BEGIN SOURCE RECORDS

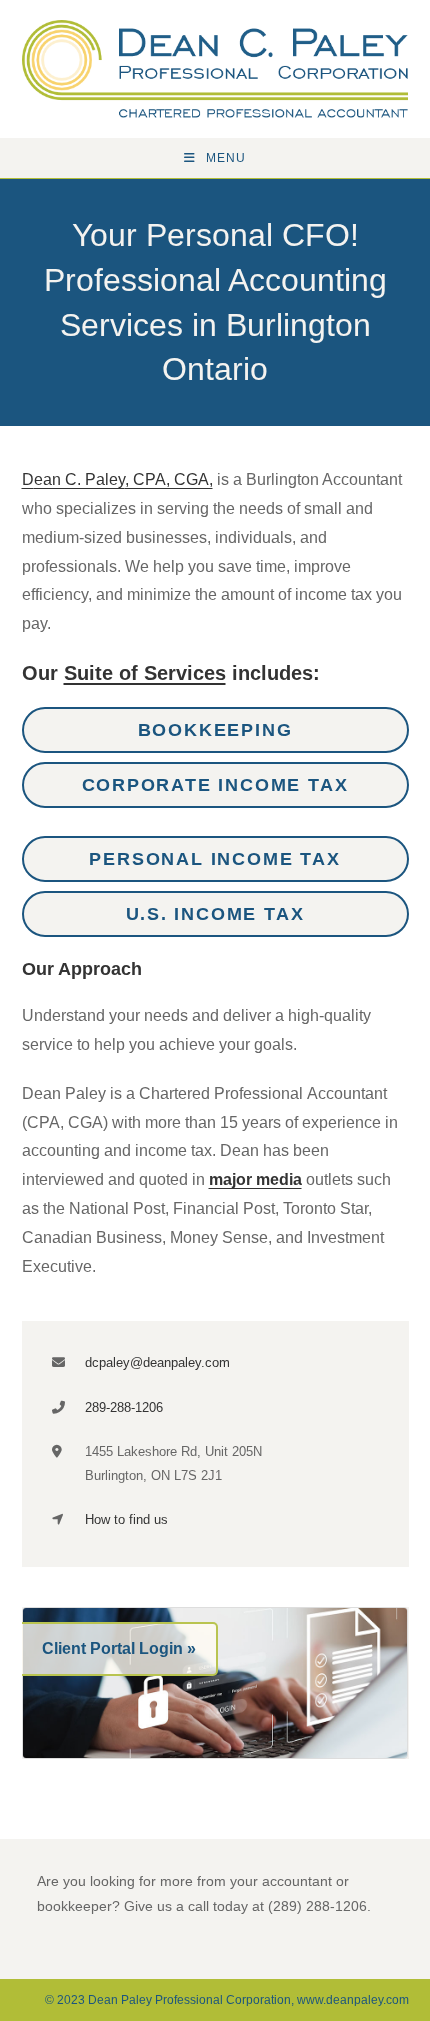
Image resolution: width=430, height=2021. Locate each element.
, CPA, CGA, (169, 479)
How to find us (126, 1519)
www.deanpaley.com (353, 2000)
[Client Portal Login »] (215, 1682)
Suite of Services (145, 673)
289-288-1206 (124, 1407)
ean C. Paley (73, 479)
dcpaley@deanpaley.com (157, 1362)
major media (255, 1179)
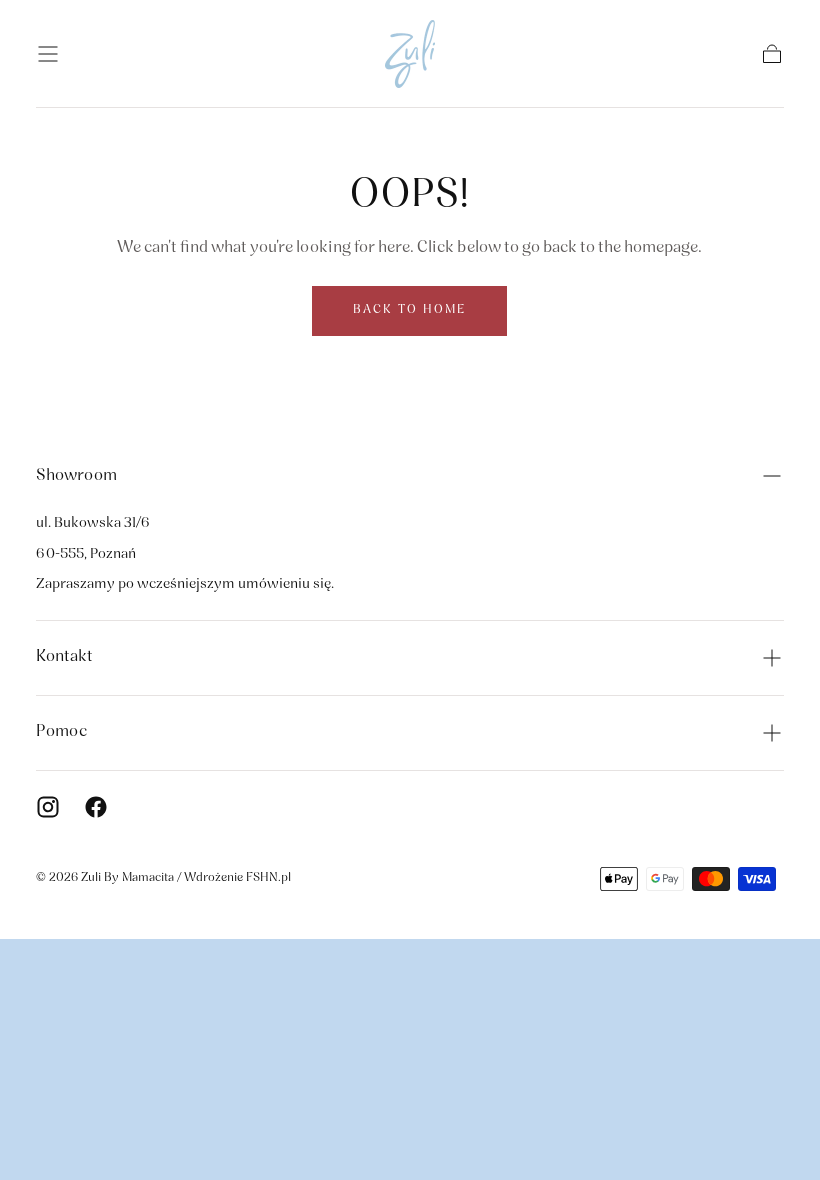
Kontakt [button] (64, 657)
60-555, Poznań (86, 554)
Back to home (409, 310)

END SOURCE RECORDS

__ACTIVITY__
Repeat the records word for word, skipping pictures.

__RESPONSE__
Image resolution: width=430, height=2021. Locate each element.
, CPA, CGA, (169, 479)
How to find us (126, 1519)
www.deanpaley.com (353, 2000)
[Client Portal Login »] (215, 1682)
Suite of Services (145, 673)
289-288-1206 (124, 1407)
ean C. Paley (73, 479)
dcpaley@deanpaley.com (157, 1362)
major media (255, 1179)
Kontakt [button] (64, 657)
60-555, Poznań (86, 554)
Back to home (409, 310)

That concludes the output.